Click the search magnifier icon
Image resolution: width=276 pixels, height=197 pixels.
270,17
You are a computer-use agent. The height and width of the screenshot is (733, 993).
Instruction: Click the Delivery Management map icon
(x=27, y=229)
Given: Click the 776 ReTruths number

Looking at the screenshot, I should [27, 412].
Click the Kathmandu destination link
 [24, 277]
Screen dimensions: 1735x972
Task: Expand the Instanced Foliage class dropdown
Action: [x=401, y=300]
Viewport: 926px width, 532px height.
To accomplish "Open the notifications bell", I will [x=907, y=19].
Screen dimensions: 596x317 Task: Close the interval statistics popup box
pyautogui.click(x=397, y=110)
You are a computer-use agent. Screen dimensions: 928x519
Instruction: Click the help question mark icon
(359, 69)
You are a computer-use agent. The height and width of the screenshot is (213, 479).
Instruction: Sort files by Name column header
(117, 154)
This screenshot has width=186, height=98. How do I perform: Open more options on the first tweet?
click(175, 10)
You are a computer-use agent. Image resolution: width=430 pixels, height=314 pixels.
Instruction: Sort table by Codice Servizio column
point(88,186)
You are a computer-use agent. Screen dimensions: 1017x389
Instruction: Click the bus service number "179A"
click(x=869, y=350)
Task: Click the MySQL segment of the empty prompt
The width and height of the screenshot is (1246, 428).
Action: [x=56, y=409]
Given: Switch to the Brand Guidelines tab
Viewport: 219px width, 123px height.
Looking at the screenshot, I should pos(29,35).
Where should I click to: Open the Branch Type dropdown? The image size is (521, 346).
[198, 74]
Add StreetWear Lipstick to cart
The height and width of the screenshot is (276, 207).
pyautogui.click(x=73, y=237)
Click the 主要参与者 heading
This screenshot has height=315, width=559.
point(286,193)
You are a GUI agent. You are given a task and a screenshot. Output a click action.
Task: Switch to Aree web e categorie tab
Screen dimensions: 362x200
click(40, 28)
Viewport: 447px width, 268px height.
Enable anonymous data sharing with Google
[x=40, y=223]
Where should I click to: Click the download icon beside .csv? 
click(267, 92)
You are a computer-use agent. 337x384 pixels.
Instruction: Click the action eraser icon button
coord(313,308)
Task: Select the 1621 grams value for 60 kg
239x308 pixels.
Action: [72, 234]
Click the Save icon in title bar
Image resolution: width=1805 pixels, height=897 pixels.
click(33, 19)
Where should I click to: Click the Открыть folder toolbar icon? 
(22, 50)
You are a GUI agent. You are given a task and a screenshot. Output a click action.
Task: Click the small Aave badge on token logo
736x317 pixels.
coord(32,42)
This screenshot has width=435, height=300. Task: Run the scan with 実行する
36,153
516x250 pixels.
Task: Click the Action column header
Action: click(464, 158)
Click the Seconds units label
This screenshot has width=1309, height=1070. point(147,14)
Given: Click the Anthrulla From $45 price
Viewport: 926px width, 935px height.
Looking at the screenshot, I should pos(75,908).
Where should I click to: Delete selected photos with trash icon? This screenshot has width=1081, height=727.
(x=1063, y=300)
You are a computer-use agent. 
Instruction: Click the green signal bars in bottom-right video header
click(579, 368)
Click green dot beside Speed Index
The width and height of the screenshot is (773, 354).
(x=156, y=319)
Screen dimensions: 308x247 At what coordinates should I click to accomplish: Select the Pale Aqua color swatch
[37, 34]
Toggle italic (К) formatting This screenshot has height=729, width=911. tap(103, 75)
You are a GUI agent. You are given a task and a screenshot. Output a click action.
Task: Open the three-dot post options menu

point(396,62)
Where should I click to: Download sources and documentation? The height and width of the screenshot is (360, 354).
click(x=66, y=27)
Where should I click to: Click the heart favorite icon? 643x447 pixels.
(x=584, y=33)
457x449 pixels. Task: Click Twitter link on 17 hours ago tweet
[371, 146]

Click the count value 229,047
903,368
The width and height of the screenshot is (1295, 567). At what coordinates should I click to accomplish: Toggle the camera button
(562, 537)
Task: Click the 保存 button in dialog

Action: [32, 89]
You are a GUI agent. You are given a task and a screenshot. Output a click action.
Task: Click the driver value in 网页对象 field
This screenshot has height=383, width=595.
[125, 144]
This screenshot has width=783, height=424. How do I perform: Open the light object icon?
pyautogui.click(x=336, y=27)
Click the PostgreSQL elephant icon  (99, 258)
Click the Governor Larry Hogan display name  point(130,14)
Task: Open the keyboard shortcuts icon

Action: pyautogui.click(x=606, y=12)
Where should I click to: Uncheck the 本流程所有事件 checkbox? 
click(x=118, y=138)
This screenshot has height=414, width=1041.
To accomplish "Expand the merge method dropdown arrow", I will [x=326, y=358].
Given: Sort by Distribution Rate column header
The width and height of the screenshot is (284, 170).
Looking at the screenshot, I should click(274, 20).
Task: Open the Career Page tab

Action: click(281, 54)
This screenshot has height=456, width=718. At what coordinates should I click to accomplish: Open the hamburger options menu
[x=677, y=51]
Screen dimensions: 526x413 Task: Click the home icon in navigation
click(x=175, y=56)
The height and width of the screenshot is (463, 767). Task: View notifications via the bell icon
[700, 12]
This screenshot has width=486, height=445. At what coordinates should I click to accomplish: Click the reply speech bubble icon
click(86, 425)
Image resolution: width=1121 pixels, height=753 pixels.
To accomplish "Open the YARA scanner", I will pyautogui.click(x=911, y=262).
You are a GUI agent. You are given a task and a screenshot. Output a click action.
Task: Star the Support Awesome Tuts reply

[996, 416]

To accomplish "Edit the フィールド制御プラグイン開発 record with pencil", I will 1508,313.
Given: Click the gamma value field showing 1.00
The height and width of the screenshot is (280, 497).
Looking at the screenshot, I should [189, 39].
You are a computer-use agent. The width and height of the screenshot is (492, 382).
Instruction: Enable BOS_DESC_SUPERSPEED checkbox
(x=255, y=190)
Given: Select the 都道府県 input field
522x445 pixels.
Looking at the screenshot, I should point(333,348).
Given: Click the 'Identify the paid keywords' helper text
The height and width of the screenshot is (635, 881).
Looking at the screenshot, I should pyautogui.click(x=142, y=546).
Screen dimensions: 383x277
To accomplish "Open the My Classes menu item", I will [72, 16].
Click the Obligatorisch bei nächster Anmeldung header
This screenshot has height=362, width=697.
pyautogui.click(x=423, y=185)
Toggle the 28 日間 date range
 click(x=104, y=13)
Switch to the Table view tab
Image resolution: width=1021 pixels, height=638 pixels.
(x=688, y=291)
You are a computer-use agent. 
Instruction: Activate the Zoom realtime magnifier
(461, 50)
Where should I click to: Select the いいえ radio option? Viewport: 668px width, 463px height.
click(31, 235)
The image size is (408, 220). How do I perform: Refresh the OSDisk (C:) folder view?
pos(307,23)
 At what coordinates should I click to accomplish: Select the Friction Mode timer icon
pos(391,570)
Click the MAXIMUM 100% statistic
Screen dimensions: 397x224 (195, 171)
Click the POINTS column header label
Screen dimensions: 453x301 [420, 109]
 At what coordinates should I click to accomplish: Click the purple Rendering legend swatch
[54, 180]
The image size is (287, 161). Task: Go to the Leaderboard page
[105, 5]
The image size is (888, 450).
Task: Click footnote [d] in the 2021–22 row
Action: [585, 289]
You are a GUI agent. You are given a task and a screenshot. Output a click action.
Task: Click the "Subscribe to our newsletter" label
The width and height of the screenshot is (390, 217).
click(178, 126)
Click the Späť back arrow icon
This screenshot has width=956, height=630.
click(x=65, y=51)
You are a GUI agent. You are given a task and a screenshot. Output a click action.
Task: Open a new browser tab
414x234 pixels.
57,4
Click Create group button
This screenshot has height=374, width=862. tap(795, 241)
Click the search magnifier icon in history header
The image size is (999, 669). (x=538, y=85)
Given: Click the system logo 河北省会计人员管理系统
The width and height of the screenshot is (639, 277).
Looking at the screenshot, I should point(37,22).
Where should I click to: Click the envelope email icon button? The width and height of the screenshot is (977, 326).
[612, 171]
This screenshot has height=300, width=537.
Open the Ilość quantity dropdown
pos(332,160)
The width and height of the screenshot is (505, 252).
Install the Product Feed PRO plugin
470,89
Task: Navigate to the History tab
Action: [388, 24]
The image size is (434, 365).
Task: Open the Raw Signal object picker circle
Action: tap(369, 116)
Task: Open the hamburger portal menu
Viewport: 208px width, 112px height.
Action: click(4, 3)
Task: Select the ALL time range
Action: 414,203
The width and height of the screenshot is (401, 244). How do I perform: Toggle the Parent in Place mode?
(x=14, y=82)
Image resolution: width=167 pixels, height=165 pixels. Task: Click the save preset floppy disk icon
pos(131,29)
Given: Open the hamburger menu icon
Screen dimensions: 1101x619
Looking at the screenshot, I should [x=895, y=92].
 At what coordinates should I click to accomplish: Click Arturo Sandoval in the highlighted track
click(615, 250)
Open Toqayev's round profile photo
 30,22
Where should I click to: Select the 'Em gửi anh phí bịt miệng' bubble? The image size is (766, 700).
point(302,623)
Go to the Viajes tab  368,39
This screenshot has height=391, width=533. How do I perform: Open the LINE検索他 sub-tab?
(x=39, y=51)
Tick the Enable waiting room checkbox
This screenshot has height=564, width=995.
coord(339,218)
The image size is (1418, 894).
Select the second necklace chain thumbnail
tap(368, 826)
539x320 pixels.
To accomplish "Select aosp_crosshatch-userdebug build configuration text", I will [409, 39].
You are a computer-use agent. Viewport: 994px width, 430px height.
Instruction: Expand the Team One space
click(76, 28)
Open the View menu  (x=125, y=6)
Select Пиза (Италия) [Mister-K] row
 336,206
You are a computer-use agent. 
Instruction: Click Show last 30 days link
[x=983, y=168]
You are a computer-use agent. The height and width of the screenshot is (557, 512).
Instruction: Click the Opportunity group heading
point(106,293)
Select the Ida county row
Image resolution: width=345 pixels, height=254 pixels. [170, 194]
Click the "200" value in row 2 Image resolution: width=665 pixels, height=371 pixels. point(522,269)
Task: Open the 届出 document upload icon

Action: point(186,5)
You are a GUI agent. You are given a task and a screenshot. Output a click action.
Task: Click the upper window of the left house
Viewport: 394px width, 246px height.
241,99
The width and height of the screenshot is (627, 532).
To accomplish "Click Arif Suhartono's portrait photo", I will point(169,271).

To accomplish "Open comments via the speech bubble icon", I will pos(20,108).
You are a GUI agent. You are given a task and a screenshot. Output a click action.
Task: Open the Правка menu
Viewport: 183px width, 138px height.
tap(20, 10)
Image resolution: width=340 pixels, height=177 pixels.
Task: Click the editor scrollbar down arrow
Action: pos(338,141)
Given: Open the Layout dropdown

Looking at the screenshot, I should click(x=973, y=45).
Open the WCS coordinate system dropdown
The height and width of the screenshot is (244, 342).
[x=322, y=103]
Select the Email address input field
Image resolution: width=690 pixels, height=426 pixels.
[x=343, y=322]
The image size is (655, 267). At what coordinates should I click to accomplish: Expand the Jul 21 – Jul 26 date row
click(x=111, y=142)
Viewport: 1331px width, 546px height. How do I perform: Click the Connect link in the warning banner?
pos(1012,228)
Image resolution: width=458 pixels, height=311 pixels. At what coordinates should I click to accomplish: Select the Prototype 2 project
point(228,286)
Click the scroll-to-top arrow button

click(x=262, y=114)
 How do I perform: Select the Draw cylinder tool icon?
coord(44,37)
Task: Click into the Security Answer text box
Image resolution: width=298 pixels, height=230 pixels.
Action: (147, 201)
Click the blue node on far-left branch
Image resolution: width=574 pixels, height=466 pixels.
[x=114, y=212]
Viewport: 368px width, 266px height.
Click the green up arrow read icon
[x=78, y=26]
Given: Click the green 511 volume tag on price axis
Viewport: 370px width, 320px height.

### Exercise:
Provide the number of lines in the entries above on which the string "price" is found, and no other text.

### Response:
2